As handling of the crises goes worldwide, I feel the Portuguese government has done a superb job. The current government, under the leadership of Prime Minister Antonio Costa and with the full support of the opposition (who agreed to put differences aside for the sake of providing a united front in a time of crisis) have been clear and concise in addressing the public. Their main priorities- protecting their citizens, their NHS and their country. The Portuguese public, in turn, have accepted the imposed restrictions and, for the most part, life has continued comfortably in this ‘new normal’.
So when the Prime Minister announced on Monday that now was the time for the people to resume ‘ their life in freedom, overcome fears with confidence but always with caution’ our family felt confident in trusting his judgement and decided to head out and see what living with Covid-19 would mean for travel and tourism in Portugal.
For the kids this was the first time they had left the farm since the beginning of March. For Warren and myself it was the first time, since lockdown was imposed, that we had ventured further than our closest Intermarché in the village of Arraiolos.
Armed with five disposable face masks, SPF 50 and a packet of wet wipes (I didn’t have hand sanitiser) we piled into the car and set off for the city of Évora.
Évora is the capital city of the Alentejo region of Portugal. This historic city with it’s white washed walls and clay tiled roofs is situated within medieval stone walls and is home to a Roman temple and countless monuments and museums.
We parked the car in a free car park just outside the walls of the old city, applied our sunscreen, had a drink of water and ventured into the unknown. At first glance nothing appeared out of the ordinary but the further we strode down the cobbled streets the more visible the small changes became. Notices in the store windows announcing, in both Portuguese and English, the requirements and conditions of entry- mask, 2m social distance and application of hand sanitiser. As we approached the usually bustling city centre the scenes were very different from before. The cafés and restaurants which overflowed onto the streets and consumed much of the walkway were a mere shadow of their former selves. The Instagram crew, who fashionably adorn the fountain in Giraldo Square and the endless tour groups playing follow my leader were also noticeably absent. As we advanced we noticed more and more people wearing face masks on the streets. It was at this point that our 14 year old son, Aiden, suggested we put ours on (more as a courtesy to others than because he felt the need to) and we all agreed that that was the right thing to do.
The main purpose of our visit was to stop by the Capella dos Ossos (Chapel of bones) and do our bit to support local tourism. The sight that greeted us on approaching the entrance was very different to a year ago when we first visited. Gone was the lady with the wild blonde hair peddling trinkets and nougat to the many hundreds of tourists who passed through the doors each day, gone was the jumble of accents and the constant click, click, click of Canon, Nikon and Pentax, gone was the pulse of this lively city.
We entered the building, read the Covid-19 board, applied hand sanitiser and made our way to the ticket booth. Here we were greeted, from behind a perspex barrier, by a friendly lady who continuously chatted whilst desperately trying to get the card machine to work. She explained that reception was really bad because of the thick, stone walls or at least I think that’s what she said, the language is a little more tricky to understand from behind a mask.

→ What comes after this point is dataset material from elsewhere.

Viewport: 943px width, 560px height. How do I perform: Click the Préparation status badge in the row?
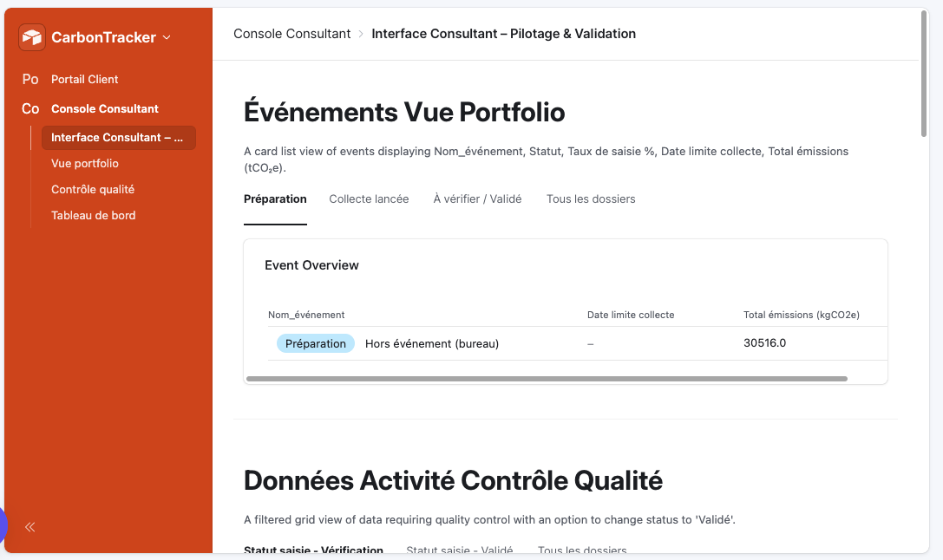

Tickets purchased, a second sanitising of hands and we were ready to explore. We walked down a short hallway, turned left and there it was, the Chapel of Bones. Just outside was a sign: Maximo 10 pessoas. In we went. The chapel was said to have been built entirely by a Franciscan monk and an estimated 5000 corpses were exhumed to embellish the walls.
I believe these chapels are quite common throughout Europe but this was our first experience of one. Exclamations of ‘gross’ and ‘Why would you do that?’ were quickly replaced with ‘Look at the skulls on the ceiling and the vertebrae around the windows’. We had the entire chapel to ourselves and took our time to read the various poems and anecdotes whilst marvelling at this somewhat dark and grisly piece of architecture. After leaving the chapel we perused the artwork on the first floor which mainly focused on St.Francis and lastly headed to the third floor and roof terrace where we enjoyed an exhibition of nativity scenes from around the world. During our visit we only ran into one other small group and I must say it was quite lovely to be able to enjoy such a beautiful space free of the usual crowds.

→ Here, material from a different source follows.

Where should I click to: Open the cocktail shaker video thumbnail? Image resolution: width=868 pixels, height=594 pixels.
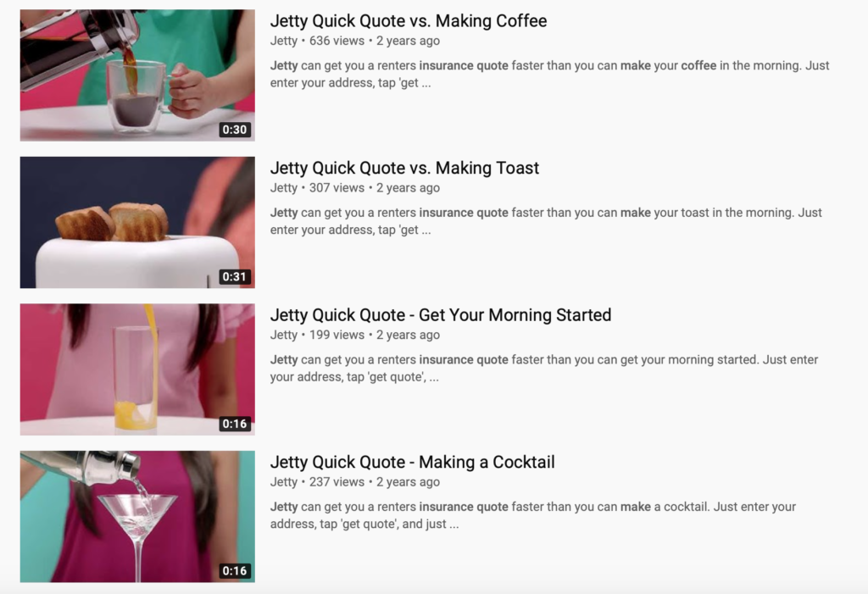[137, 517]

We rounded off the day with cold beverages and toasted sandwiches at a local café (18.50€ for 2 beers, 3 Cokes, 5 toasted sandwiches and a coffee) and Ella insisted on a quick detour to Pull and Bear to take a look at the latest summer fashion.
Overall the day was a huge success. Each establishment we visited had measures in place to make us feel safe. We were welcomed with smiling eyes and hospitality second to none. In the coming days, weeks and months we hope to continue supporting tourism, sharing our experiences and when it it is safe to do so, encouraging people to visit this extraordinary country.